Motif Kembang Mayang, Filosofi Kebersamaan
Sementara itu, Budi Darmawan selaku penggagas Kampung Batik Kembang Mayang berharap, keberadaan ibu-ibu pembatik yang sudah ada sekarang ini harus terus menularkan dan mengajarkan ilmu membatiknya kepada lebih banyak lagi orang-orang di sekitar lingkungan. "Nantinya, harapan menjadikan Kelurahan Larangan Selatan sebagai sentra batik di Kota Tangerang dapat terwujud dengan lancar, apabila muncul kluster demi kluster pembatik di berbagai lokasi. Semua berawal dari Kampung Batik Kembang Mayang, kemudian meneruskan untuk menciptakan kluster baru, dan begitu seterusnya," ujar sosok yang juga berada dibalik suksesnya penyelenggaraan Jakarta Batik Carnival di Rumah Batik Palbatu ini.

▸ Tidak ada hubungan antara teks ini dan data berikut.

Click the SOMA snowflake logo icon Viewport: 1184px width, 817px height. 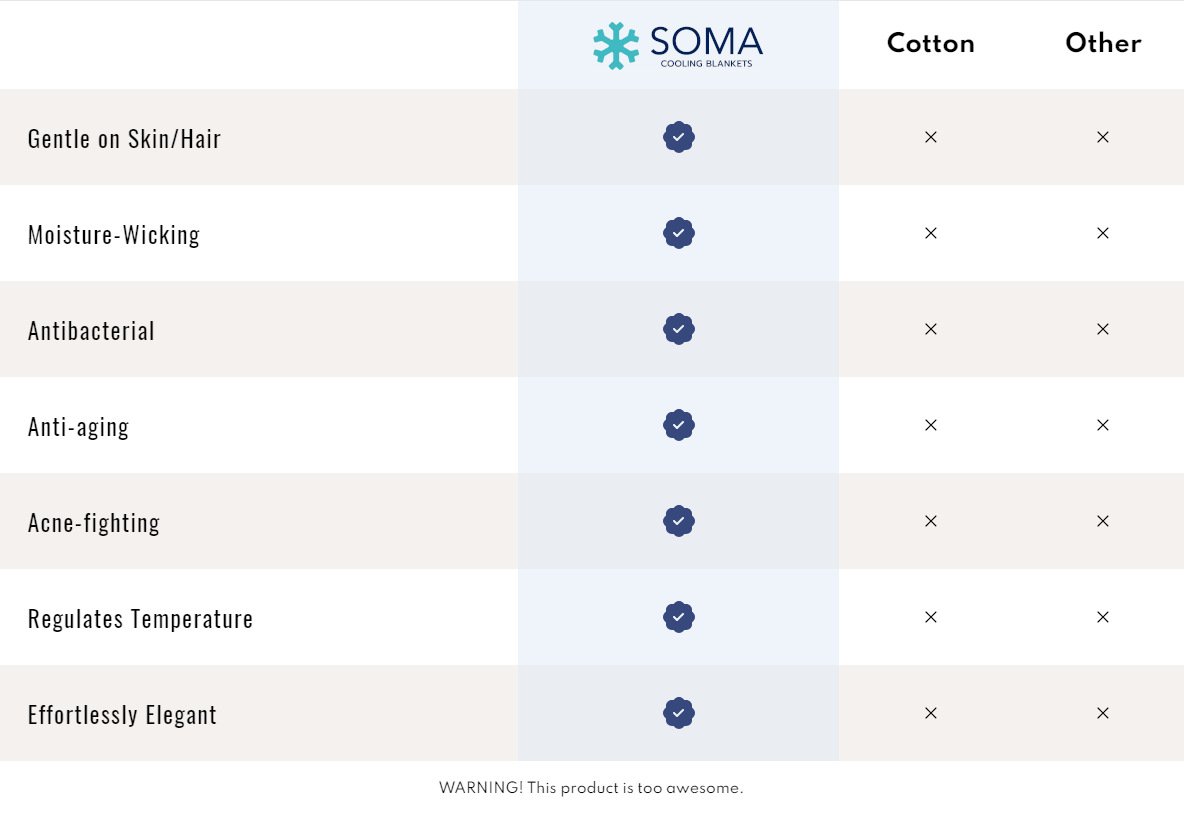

"Motif yang sedang dipikirkan ibu-ibu pembatik dan juga kami di sini adalah motif 'Kembang Mayang'. Namanya memang mirip dengan Kembar Mayang, salah satu asesori penting yang biasanya untuk hiasan suasana pelaminan ketika resepsi pernikahan. Gambarnya nanti dibuat seperti asesori Kembar Mayang, dan punya filosofi bahwa motif Kembang Mayang mencerminkan keindahan apabila seluruhnya bersatu padu. Maknanya, seluruh warga dalam hal ini, kelak adanya kluster-kluster pembatik yang semakin banyak jumlahnya, apabila bersatu padu maka akan menampilkan keindahan, kecantikan, kesejahteraan dan sebagainya," tutur Budi Darmawan.
Selamat atas kehadiran Kampung Batik Kembang Mayang.
Terus membawa manfaat untuk seluruh warga.
Seperti slogan ala membatik yang sering diucapkan: "Panasnya lilin malam tidak akan membuat tangan melepuh". Atau, "Rasakan panasnya lilin malam dengan cinta".